> _WHAT IS NEEDED_
Rewrite every line of the rows below as a JSON list of strings, one string per line, leaving out blank lines.

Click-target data

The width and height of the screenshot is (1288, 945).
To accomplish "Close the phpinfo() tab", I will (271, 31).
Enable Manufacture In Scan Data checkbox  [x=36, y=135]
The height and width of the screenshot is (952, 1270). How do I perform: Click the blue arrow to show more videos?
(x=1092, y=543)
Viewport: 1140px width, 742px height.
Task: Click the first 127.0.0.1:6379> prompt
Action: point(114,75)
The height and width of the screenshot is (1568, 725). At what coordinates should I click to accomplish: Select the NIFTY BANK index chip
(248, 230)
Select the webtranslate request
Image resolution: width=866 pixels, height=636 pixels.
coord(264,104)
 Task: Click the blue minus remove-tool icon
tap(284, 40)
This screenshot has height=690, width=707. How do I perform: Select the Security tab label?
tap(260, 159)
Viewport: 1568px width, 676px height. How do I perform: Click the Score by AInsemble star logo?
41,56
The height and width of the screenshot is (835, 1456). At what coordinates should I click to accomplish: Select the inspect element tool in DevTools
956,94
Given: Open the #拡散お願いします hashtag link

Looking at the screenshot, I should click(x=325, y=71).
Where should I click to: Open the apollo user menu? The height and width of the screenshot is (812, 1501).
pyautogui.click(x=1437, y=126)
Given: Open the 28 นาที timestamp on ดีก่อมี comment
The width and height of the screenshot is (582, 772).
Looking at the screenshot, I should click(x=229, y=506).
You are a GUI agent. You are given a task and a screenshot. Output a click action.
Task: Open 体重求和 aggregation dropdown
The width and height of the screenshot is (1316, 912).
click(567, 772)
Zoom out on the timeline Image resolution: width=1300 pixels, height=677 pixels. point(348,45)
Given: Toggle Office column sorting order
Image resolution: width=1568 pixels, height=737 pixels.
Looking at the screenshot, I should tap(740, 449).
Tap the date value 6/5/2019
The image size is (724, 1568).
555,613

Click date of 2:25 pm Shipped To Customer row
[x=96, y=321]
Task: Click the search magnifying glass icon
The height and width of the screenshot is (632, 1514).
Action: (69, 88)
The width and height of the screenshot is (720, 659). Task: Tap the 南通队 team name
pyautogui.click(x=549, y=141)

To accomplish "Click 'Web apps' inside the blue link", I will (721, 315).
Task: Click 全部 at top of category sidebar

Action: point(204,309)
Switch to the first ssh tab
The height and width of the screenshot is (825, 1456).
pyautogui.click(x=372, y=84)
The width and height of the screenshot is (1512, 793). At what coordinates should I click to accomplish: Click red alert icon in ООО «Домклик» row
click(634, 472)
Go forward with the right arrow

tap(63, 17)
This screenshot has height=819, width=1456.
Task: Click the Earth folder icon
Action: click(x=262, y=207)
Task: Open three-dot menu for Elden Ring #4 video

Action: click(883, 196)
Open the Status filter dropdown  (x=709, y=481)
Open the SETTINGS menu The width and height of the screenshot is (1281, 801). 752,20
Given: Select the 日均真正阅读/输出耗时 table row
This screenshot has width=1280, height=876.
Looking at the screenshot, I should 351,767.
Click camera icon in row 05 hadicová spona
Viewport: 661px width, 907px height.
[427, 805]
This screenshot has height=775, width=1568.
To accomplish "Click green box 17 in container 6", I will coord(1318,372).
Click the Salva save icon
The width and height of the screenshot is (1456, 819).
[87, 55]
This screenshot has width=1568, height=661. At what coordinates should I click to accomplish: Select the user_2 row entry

> _RESULT BELOW_
[
  "The width and height of the screenshot is (1288, 945).",
  "To accomplish \"Close the phpinfo() tab\", I will (271, 31).",
  "Enable Manufacture In Scan Data checkbox  [x=36, y=135]",
  "The height and width of the screenshot is (952, 1270). How do I perform: Click the blue arrow to show more videos?",
  "(x=1092, y=543)",
  "Viewport: 1140px width, 742px height.",
  "Task: Click the first 127.0.0.1:6379> prompt",
  "Action: point(114,75)",
  "The height and width of the screenshot is (1568, 725). At what coordinates should I click to accomplish: Select the NIFTY BANK index chip",
  "(248, 230)",
  "Select the webtranslate request",
  "Image resolution: width=866 pixels, height=636 pixels.",
  "coord(264,104)",
  " Task: Click the blue minus remove-tool icon",
  "tap(284, 40)",
  "This screenshot has height=690, width=707. How do I perform: Select the Security tab label?",
  "tap(260, 159)",
  "Viewport: 1568px width, 676px height. How do I perform: Click the Score by AInsemble star logo?",
  "41,56",
  "The height and width of the screenshot is (835, 1456). At what coordinates should I click to accomplish: Select the inspect element tool in DevTools",
  "956,94",
  "Given: Open the #拡散お願いします hashtag link",
  "Looking at the screenshot, I should click(x=325, y=71).",
  "Where should I click to: Open the apollo user menu? The height and width of the screenshot is (812, 1501).",
  "pyautogui.click(x=1437, y=126)",
  "Given: Open the 28 นาที timestamp on ดีก่อมี comment",
  "The width and height of the screenshot is (582, 772).",
  "Looking at the screenshot, I should click(x=229, y=506).",
  "You are a GUI agent. You are given a task and a screenshot. Output a click action.",
  "Task: Open 体重求和 aggregation dropdown",
  "The width and height of the screenshot is (1316, 912).",
  "click(567, 772)",
  "Zoom out on the timeline Image resolution: width=1300 pixels, height=677 pixels. point(348,45)",
  "Given: Toggle Office column sorting order",
  "Image resolution: width=1568 pixels, height=737 pixels.",
  "Looking at the screenshot, I should tap(740, 449).",
  "Tap the date value 6/5/2019",
  "The image size is (724, 1568).",
  "555,613",
  "Click date of 2:25 pm Shipped To Customer row",
  "[x=96, y=321]",
  "Task: Click the search magnifying glass icon",
  "The height and width of the screenshot is (632, 1514).",
  "Action: (69, 88)",
  "The width and height of the screenshot is (720, 659). Task: Tap the 南通队 team name",
  "pyautogui.click(x=549, y=141)",
  "To accomplish \"Click 'Web apps' inside the blue link\", I will (721, 315).",
  "Task: Click 全部 at top of category sidebar",
  "Action: point(204,309)",
  "Switch to the first ssh tab",
  "The height and width of the screenshot is (825, 1456).",
  "pyautogui.click(x=372, y=84)",
  "The width and height of the screenshot is (1512, 793). At what coordinates should I click to accomplish: Click red alert icon in ООО «Домклик» row",
  "click(634, 472)",
  "Go forward with the right arrow",
  "tap(63, 17)",
  "This screenshot has height=819, width=1456.",
  "Task: Click the Earth folder icon",
  "Action: click(x=262, y=207)",
  "Task: Open three-dot menu for Elden Ring #4 video",
  "Action: click(883, 196)",
  "Open the Status filter dropdown  (x=709, y=481)",
  "Open the SETTINGS menu The width and height of the screenshot is (1281, 801). 752,20",
  "Given: Select the 日均真正阅读/输出耗时 table row",
  "This screenshot has width=1280, height=876.",
  "Looking at the screenshot, I should 351,767.",
  "Click camera icon in row 05 hadicová spona",
  "Viewport: 661px width, 907px height.",
  "[427, 805]",
  "This screenshot has height=775, width=1568.",
  "To accomplish \"Click green box 17 in container 6\", I will coord(1318,372).",
  "Click the Salva save icon",
  "The width and height of the screenshot is (1456, 819).",
  "[87, 55]",
  "This screenshot has width=1568, height=661. At what coordinates should I click to accomplish: Select the user_2 row entry"
]